Count how many lines in the records contain the string "dropdown", matching case exactly. Reply with the number alone.

Item position entries
|---|

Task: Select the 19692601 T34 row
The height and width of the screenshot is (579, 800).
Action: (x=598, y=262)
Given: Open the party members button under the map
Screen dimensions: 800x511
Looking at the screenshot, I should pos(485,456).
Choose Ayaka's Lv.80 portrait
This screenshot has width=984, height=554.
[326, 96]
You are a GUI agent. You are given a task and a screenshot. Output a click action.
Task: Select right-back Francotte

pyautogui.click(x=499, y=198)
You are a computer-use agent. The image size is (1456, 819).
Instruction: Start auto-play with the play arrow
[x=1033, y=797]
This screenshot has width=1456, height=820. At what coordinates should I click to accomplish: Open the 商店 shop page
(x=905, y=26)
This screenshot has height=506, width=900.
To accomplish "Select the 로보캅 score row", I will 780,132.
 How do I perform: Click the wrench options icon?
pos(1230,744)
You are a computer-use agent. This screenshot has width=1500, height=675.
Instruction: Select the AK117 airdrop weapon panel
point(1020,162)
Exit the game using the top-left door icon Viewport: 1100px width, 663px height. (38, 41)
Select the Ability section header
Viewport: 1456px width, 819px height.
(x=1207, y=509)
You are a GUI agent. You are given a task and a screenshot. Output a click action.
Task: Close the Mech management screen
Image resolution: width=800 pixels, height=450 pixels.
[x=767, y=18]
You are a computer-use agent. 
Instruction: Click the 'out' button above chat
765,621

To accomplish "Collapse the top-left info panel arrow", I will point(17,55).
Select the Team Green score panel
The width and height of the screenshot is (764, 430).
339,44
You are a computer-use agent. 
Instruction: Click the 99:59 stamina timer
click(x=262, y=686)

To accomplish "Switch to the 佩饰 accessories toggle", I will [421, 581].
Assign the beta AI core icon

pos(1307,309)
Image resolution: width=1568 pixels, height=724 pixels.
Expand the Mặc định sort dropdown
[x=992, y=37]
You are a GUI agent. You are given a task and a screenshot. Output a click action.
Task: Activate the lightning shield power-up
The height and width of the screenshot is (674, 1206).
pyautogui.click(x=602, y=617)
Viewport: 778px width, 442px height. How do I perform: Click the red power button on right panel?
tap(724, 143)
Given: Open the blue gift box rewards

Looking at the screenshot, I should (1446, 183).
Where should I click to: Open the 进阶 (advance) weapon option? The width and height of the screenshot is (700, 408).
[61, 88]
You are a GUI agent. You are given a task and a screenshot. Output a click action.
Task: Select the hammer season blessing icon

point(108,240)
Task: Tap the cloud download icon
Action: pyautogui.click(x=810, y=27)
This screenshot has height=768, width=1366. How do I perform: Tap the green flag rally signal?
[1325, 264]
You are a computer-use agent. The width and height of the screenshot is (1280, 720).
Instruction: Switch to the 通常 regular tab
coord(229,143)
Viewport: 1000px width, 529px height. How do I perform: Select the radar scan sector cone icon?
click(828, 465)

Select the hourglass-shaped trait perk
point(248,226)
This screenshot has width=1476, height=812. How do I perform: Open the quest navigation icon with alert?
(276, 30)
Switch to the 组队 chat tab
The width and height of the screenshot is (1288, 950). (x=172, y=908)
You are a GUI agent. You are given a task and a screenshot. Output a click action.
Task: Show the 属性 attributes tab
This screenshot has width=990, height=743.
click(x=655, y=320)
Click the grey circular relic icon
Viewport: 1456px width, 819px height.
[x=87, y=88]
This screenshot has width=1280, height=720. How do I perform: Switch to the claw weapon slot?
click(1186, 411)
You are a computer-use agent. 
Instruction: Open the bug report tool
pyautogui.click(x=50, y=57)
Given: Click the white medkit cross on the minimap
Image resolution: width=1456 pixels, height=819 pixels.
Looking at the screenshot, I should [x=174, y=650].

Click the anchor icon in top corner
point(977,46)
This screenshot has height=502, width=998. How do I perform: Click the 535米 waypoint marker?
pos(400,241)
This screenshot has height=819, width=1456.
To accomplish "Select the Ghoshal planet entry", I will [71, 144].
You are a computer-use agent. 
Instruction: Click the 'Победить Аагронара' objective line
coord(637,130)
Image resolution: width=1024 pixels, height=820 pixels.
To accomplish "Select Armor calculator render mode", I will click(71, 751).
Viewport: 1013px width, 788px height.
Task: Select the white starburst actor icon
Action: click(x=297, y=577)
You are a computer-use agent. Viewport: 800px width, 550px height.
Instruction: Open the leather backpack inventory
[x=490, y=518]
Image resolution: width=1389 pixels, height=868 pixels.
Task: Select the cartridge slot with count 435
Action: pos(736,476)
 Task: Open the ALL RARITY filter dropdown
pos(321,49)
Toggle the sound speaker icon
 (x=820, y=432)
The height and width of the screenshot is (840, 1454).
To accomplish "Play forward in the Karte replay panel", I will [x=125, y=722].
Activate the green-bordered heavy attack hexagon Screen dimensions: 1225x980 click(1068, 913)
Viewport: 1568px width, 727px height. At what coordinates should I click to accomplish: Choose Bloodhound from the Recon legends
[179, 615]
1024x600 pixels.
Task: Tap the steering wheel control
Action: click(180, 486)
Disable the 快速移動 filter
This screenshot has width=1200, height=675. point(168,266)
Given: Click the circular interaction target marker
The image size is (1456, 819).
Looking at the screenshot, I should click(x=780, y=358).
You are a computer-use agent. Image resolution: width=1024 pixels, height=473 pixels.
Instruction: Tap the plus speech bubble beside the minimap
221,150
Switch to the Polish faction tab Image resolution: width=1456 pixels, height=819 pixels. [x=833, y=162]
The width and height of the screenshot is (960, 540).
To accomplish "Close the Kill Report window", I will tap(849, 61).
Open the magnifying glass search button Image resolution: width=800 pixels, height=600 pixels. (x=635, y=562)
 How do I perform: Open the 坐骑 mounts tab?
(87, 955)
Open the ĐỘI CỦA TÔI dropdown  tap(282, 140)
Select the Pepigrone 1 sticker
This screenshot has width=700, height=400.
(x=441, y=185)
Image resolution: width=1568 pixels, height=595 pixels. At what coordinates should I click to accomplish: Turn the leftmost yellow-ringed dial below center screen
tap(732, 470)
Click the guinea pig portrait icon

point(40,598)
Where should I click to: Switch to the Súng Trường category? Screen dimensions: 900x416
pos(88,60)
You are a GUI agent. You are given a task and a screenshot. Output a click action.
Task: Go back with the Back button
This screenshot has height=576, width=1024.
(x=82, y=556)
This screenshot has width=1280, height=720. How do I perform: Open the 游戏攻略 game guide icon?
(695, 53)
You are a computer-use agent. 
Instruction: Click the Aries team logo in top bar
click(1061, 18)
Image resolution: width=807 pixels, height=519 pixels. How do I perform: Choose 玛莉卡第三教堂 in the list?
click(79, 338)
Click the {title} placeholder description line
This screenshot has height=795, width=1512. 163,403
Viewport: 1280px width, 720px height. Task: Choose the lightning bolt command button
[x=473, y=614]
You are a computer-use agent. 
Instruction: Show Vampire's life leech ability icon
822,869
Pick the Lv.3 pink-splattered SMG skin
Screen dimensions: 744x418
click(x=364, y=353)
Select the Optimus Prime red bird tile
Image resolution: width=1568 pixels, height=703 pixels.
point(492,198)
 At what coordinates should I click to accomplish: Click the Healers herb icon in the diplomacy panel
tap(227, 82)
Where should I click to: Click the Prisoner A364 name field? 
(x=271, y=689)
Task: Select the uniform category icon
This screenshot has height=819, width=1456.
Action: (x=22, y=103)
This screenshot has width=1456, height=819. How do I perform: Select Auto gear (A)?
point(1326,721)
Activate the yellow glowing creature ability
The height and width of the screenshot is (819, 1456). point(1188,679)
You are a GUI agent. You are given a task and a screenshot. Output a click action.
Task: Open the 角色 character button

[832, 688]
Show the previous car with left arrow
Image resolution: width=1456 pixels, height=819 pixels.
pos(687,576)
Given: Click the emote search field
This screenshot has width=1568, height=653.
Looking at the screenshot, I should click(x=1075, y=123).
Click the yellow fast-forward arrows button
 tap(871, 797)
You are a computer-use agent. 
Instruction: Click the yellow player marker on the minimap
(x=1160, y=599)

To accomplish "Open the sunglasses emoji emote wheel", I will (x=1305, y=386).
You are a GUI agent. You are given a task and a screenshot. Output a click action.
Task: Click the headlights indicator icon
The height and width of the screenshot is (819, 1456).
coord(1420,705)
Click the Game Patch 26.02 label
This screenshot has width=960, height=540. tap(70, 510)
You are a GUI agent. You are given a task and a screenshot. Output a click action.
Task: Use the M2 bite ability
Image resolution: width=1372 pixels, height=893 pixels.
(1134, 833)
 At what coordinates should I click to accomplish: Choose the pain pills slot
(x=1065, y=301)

|---|

§ **Written answer**
3